(Stored data begins)
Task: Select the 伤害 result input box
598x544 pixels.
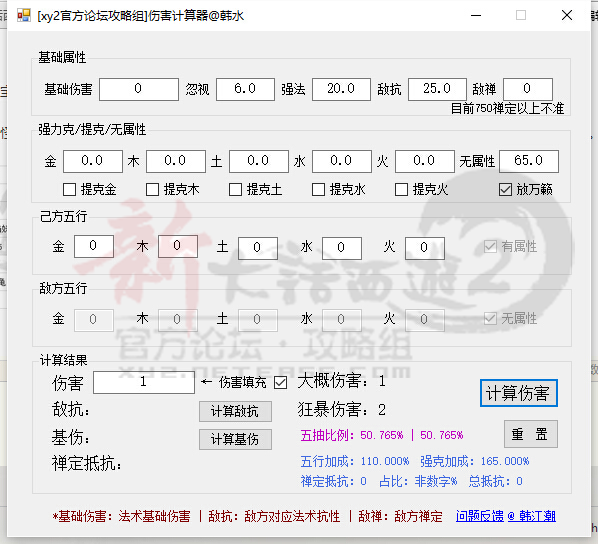Action: tap(144, 383)
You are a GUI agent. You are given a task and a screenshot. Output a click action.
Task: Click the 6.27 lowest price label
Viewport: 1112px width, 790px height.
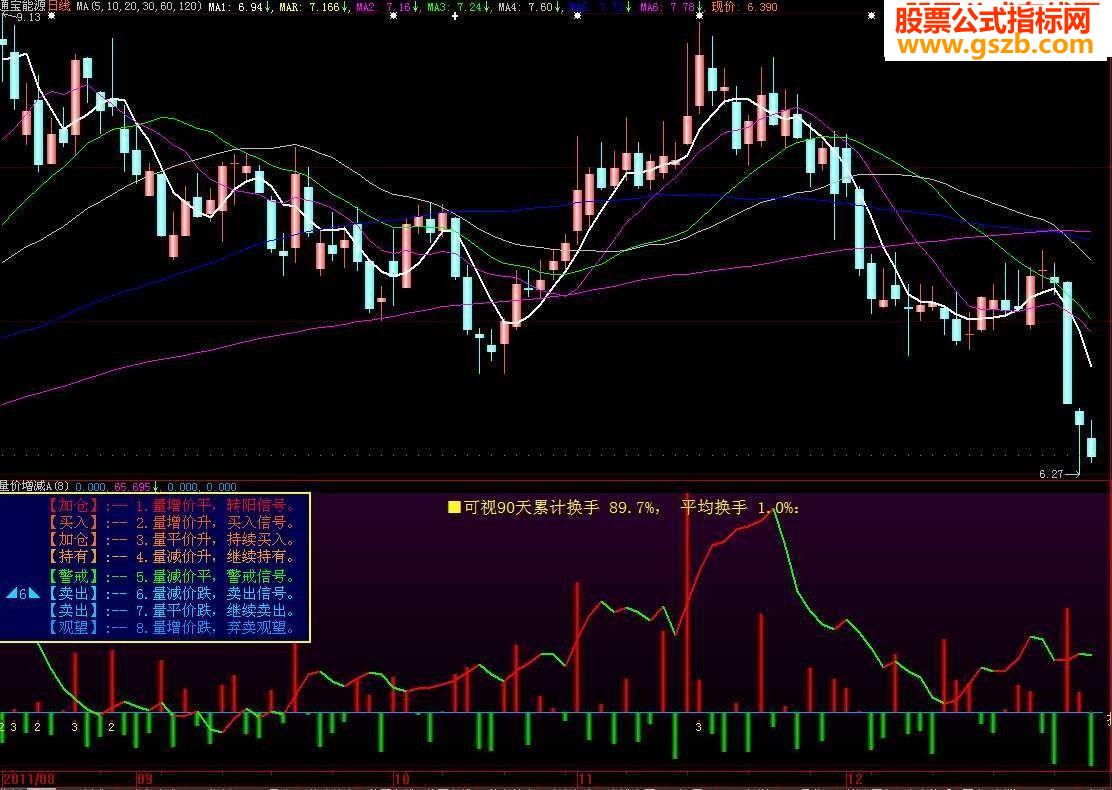click(x=1050, y=474)
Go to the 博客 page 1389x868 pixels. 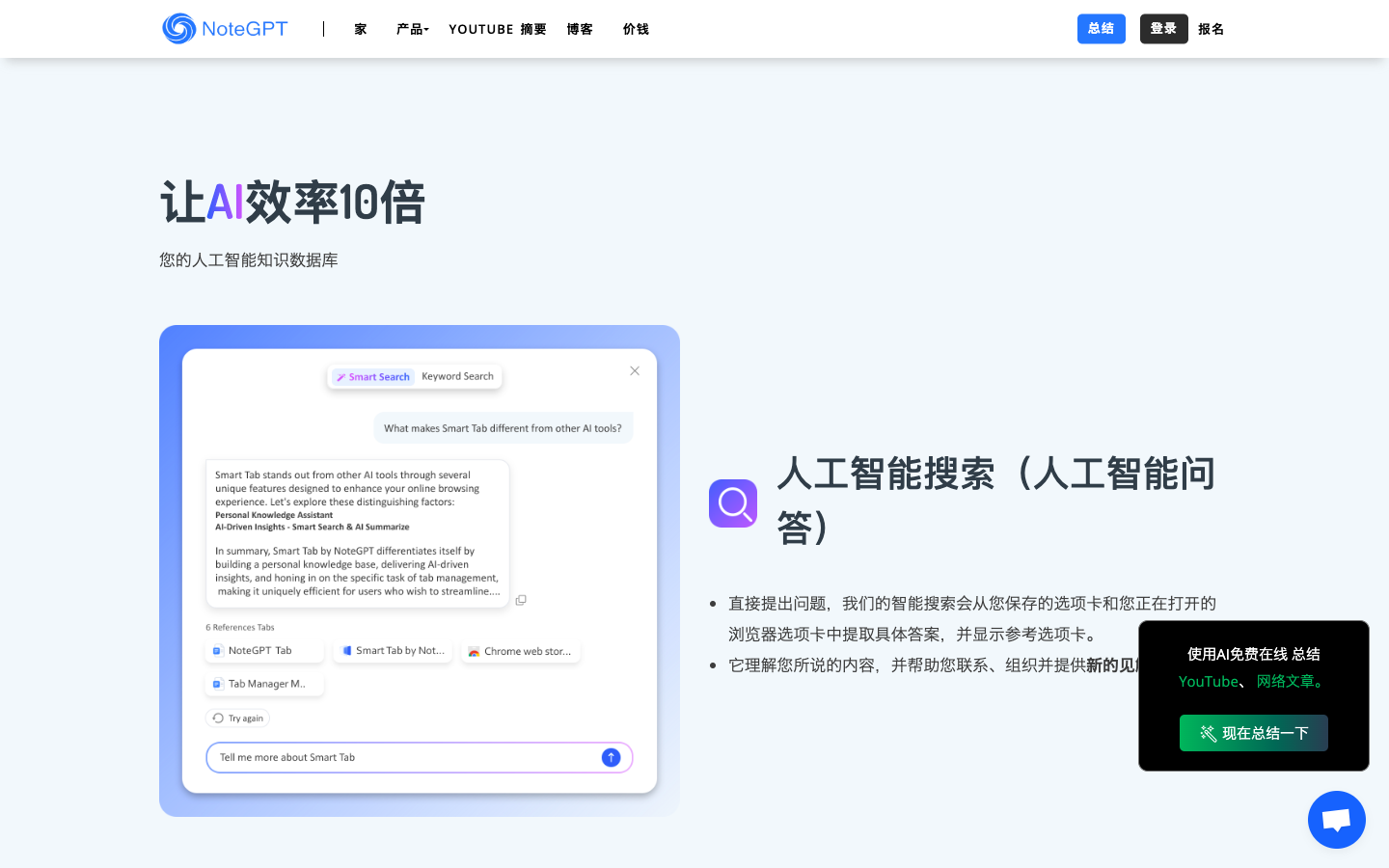[580, 29]

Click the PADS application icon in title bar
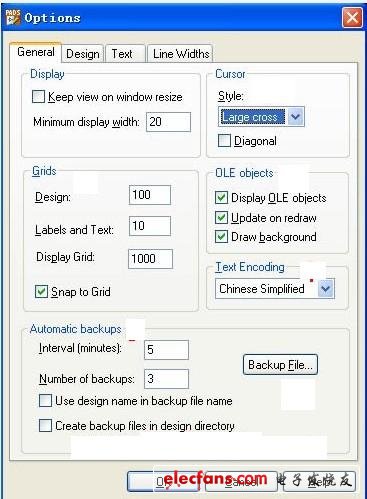point(13,17)
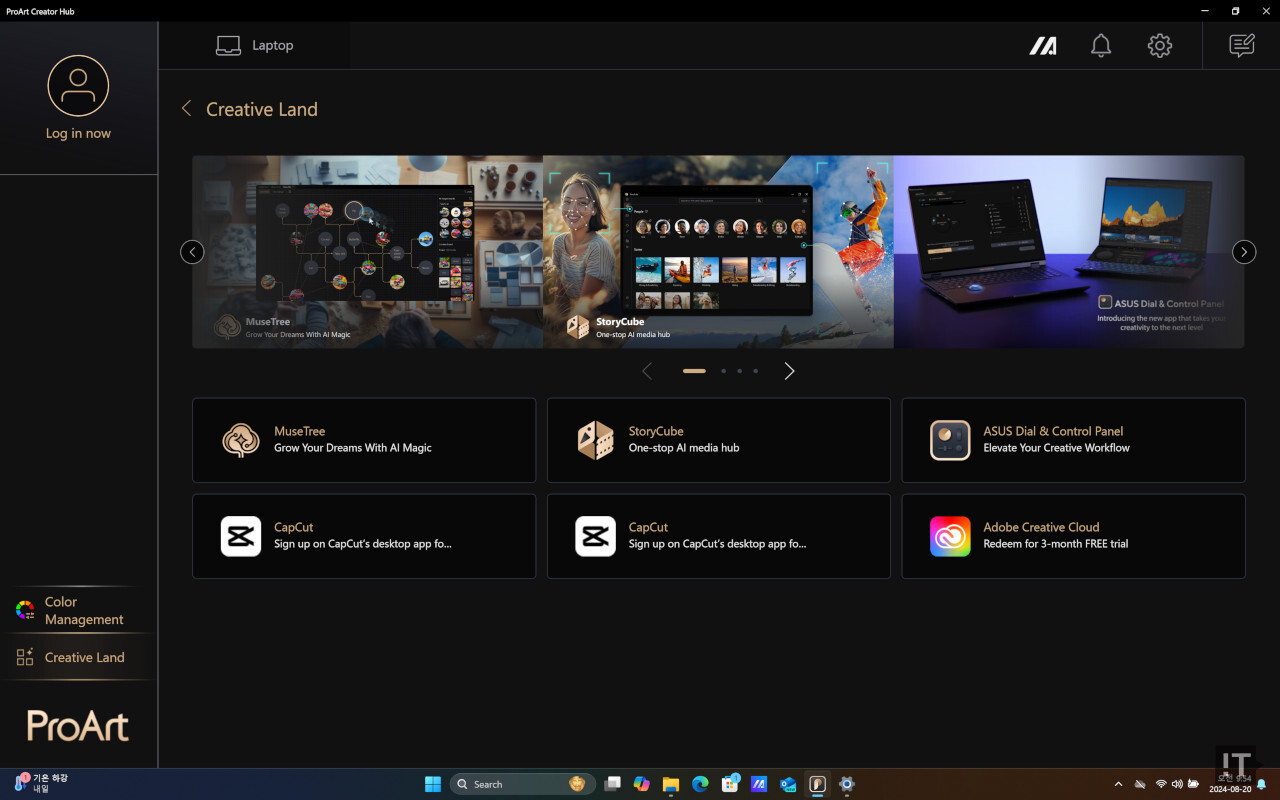Click the ASUS Dial & Control Panel icon
Screen dimensions: 1280x800
pyautogui.click(x=950, y=440)
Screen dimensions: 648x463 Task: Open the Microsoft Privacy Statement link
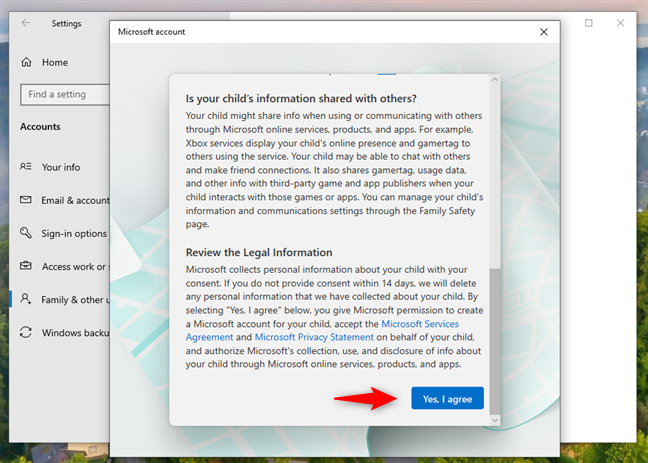314,337
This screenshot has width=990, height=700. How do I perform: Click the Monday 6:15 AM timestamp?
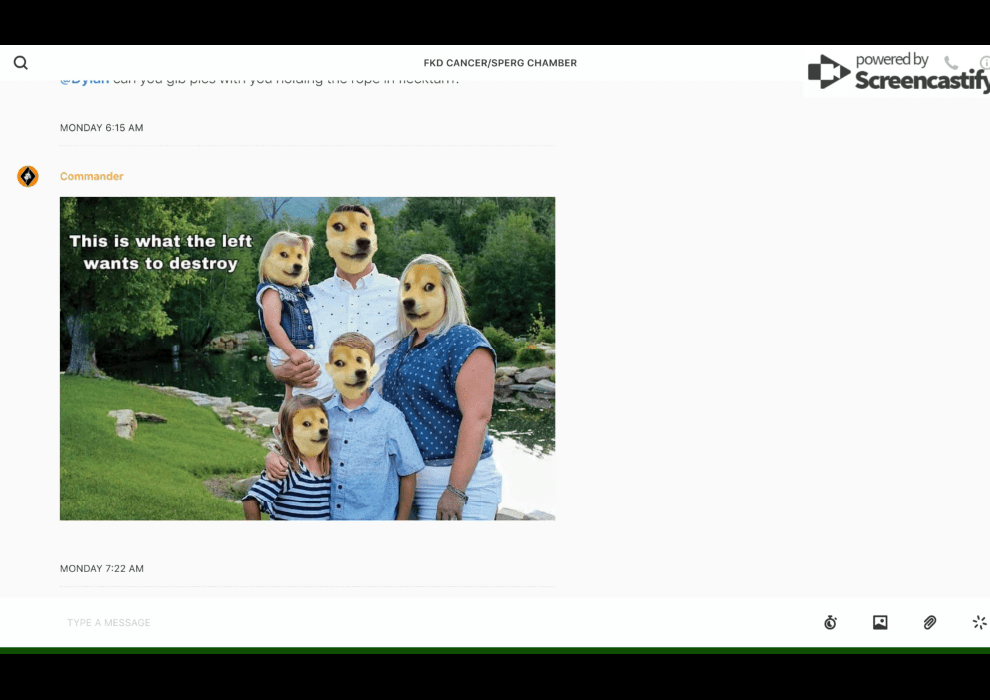coord(101,128)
(Stored data ends)
**Your assignment**. Starting at the line that holds "Screen dimensions: 648x463", repeat every line through the end of the listing exactly as written, skipping any picture.

**Task answer**.
Screen dimensions: 648x463 Task: Open the Microsoft Privacy Statement link
314,337
This screenshot has width=990, height=700. How do I perform: Click the Monday 6:15 AM timestamp?
coord(101,128)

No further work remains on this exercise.